## [Exercise details]
Set down each of the records below exactly as it reads. No pictures go into the copy.

## [Material for this exercise]
Start of Block

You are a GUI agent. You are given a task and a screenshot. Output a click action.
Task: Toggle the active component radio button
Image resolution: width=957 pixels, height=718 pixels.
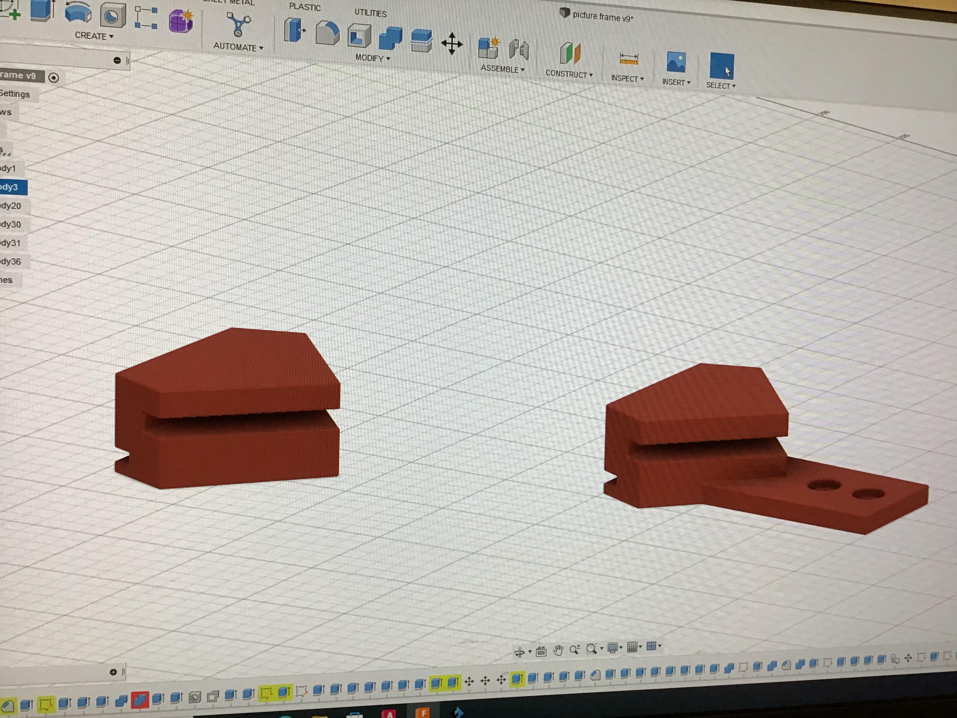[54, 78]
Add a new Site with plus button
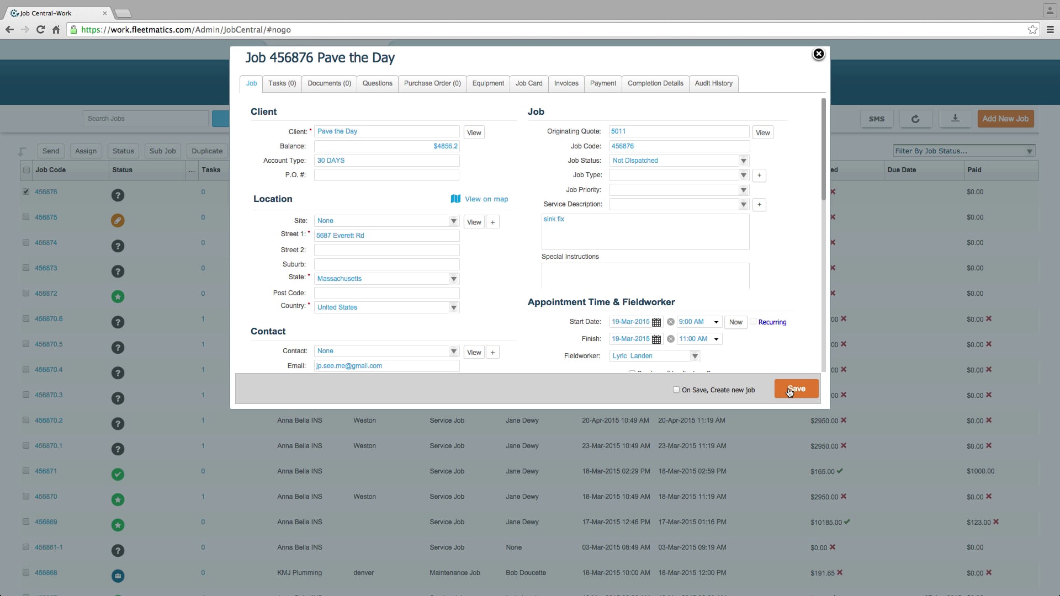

End of Block

## [Exercise answer]
You are a GUI agent. You are given a task and a screenshot. Output a click action.
Task: Toggle the active component radio button
Image resolution: width=957 pixels, height=718 pixels.
[54, 78]
Add a new Site with plus button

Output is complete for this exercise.